Heute ist der 26.05.2026, und wer in Sankt Anton am Arlberg unterwegs ist, sollte die Augen offen halten! Denn seit 13:14 Uhr ist eine mobile Radarfalle auf der Arlbergstraße (PLZ 6580) aktiv. Die Geschwindigkeitsbeschränkung liegt hier bei 50 km/h. Das ist nicht nur eine nette Empfehlung, sondern eine klare Vorgabe, an die sich auch die schnellsten Fahrer halten sollten. Übrigens: Der Blitzerstandort wurde bisher nicht offiziell bestätigt, aber die Meldungen sind da – also lieber vorsichtig fahren!
Geschwindigkeitsüberschreitungen sind in Österreich häufige Verkehrsverstöße und leider auch die Hauptursache für Unfälle. Das sollte zu denken geben, besonders, wenn man bedenkt, dass die Toleranzen bei Geschwindigkeitsmessungen variieren. Bei Lasermessungen bis 100 km/h darf man zum Beispiel 3 km/h abziehen, während bei Radargeräten typischerweise 5 km/h abgezogen werden. Wer also denkt, er könnte ein bisschen schneller fahren, sollte sich bewusst sein, dass das schnell teuer werden kann und, noch wichtiger, gefährlich ist.
Blitzern in Österreich – Die Konsequenzen
In Österreich drohen bei Geschwindigkeitsüberschreitungen nicht nur Geldstrafen, sondern auch die Möglichkeit von Organstrafverfügungen oder Anonymverfügungen, vor allem für deutsche Autofahrer. Bei einem Organmandat wird der Betrag gemäß dem österreichischen Strafenkatalog direkt vor Ort oder per Zahlschein eingefordert. Und die Strafen sind nicht ohne: Innerorts kann das Organmandat für Überschreitungen von bis zu 20 km/h bei 30 Euro anfangen, während man bei mehr als 40 km/h mit bis zu 5000 Euro rechnen muss. Das ist nicht gerade ein Schnäppchen!
Wie sieht es mit den Messmethoden aus? In Österreich werden Geschwindigkeitsmessungen mit verschiedenen Techniken durchgeführt: Radarmessungen, Lasermessungen, Videokameras und sogar Section Control. Das heißt, wer glaubt, er könnte der Kontrolle entkommen, der irrt sich gewaltig. Die mobile Radarfalle, die heute in Sankt Anton aufgestellt ist, nutzt sicherlich eine der bewährten Technologien. Und ja, Radarboxen blitzen sogar in beide Fahrtrichtungen – also Augen auf!

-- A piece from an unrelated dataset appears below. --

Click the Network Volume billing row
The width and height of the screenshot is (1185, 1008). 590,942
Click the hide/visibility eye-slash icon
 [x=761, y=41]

Die Situation auf den Straßen
Eine Umfrage des Kuratoriums für Verkehrssicherheit (KFV) zeigt, dass das Thema Geschwindigkeitsüberschreitungen in Österreich ernst genommen wird. Im Jahr 2025 wurden etwa 22 Millionen Geschwindigkeitsmessungen durchgeführt. Dabei stellte sich heraus, dass 25% der 397 Verkehrstoten auf „nichtangepasste Geschwindigkeit“ zurückzuführen waren. Das ist alarmierend! Auch die Messungen in Tempo-30-Zonen sind erschreckend: 66% der Fahrzeuge hielten sich nicht an die Geschwindigkeitsgrenze.
Der Anhalteweg ist ebenfalls ein entscheidender Faktor. Bei 30 km/h stoppt ein Auto nach etwa 13 Metern, während es bei 50 km/h schon 27 Meter braucht. Das ist ein deutlicher Unterschied, der in einer kritischen Situation über Leben und Tod entscheiden kann. Es ist schon verrückt zu denken, dass man beim Fahren mit 50 km/h statt 30 km/h in Städten nur etwa vier Minuten spart – aber die Zeitersparnis liegt aufgrund von Ampeln und Kreuzungen oft unter einer Minute! Daher wäre es vielleicht klüger, einfach mal langsamer zu fahren.
Die Verkehrssicherheit ist also ein zentrales Thema, und es bleibt abzuwarten, wie sich die Maßnahmen in Zukunft entwickeln werden. Die KFV fordert einen einheitlichen Strafenkatalog und die Einführung eines zentralen Verwaltungsstrafregisters. Bis dahin bleibt nur eines zu sagen: Fahren Sie vorsichtig und halten Sie sich an die Geschwindigkeitsbegrenzungen. Das könnte nicht nur Ihr Portemonnaie, sondern auch Ihr Leben schützen!